Eli Puterman awarded Early Career Investigator Award from the Society of Behavioral Medicine (SBM)
Eli Puterman, PhD, has been chosen as the 2014 Early Career Investigator Award honoree by the Society of Behavorial Medicine (SBM). First awarded in 1986, the award recognizes outstanding achievement and contribution to the field of behavioral medicine by an early career investigator. Puterman will formally receive the honor during the SBM Annual Meeting this April in Philadelphia.
Founded in 1979, SBM is a multidisciplinary organization of clinicians, educators, and scientists dedicated to promoting the study of the interactions of behavior with biology and the environment, and the application of that knowledge to improve the health and wellbeing of individuals, families, communities, and populations.
Psychology and Medicine scholar and faculty research explores emotional synchrony between mother and child
Nancy Adler, PhD awarded the Lloyd Holly Smith Award
Nancy Adler, PhD, has been chosen to receive a 2014 Lloyd Holly Smith Award for Exceptional Service to the School of Medicine in recognition of her leadership as a researcher and educator. In announcing her selection, School of Medicine dean Sam Hawgood noted, “Nancy’s leadership style is collegial and gentle, yet coupled with a remarkable mind, tenacious work ethic and steely discipline.”
Created in 2000, the Holly Smith Awards are named for Lloyd H. (Holly) Smith, Jr., professor and chairman emeritus of the UCSF Department of Medicine.

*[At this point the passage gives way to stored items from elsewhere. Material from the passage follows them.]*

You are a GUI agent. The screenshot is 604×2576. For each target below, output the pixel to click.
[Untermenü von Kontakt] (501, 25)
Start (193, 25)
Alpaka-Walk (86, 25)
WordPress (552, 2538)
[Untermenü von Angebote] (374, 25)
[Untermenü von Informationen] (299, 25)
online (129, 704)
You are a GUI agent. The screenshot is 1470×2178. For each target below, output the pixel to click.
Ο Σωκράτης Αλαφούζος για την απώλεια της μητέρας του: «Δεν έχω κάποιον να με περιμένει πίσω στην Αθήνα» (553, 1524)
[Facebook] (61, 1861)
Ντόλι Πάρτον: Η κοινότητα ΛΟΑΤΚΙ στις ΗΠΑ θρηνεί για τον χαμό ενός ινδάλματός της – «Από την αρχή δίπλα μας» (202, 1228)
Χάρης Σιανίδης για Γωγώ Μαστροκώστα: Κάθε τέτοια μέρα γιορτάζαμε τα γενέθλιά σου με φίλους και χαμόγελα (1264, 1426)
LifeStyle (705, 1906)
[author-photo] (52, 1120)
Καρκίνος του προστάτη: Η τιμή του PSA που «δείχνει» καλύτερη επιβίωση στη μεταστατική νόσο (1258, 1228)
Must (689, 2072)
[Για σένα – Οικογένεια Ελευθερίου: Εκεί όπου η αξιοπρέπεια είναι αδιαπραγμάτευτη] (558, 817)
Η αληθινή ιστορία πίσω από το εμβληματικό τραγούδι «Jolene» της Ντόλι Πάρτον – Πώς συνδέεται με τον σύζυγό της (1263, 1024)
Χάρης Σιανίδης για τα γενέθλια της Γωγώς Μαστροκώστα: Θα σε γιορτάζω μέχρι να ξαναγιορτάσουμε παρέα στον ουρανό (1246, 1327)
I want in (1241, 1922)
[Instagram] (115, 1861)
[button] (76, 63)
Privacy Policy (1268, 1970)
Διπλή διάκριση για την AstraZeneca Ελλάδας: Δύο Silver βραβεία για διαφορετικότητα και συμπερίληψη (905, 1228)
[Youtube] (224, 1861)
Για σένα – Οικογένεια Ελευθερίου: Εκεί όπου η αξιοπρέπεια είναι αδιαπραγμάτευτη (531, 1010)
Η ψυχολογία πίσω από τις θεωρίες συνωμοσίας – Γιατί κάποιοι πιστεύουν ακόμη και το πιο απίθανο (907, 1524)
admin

Recipients of the award are deemed to exhibit those qualities best exemplified by Holly Smith: dedication to the School of Medicine, diversity in roles played, commitment to sustaining UCSF's position as a world-class institution, and accomplishing all of the above with humor and grace. Adler will be formally presented with her award at the School of Medicine’s annual Salute to Excellence event in May.
IN MEMORIAM - Frances Cohen, PhD
With deep sadness, we announce the death of our retired colleague Frances Cohen, PhD. She passed away on Saturday, May 28, 2014 in Berkeley surrounded by her family following complications from pancreatic cancer.
Dr. Cohen joined the department in 1976 and was a founding faculty member of the UCSF Health Psychology Program. As a researcher focused on psychoneuroimmunology, Dr. Cohen made a lasting impact on our understanding of stress, disease, and immunological function, and was a member of the American Psychological Association, the Academy of Behavioral Research Medicine, the Psychoneuroimmunology Research Society, and the American Psychosomatic Society. Even following her retirement and recognition as a Professor Emerita, Dr. Cohen continued to be fully engaged and was a regular participant in seminars and faculty meetings. Beyond her intellectual interest in stress and coping, Dr. Cohen was a warm and caring person who took a personal interest in the lives and well-being of those around her, and she will be sorely missed.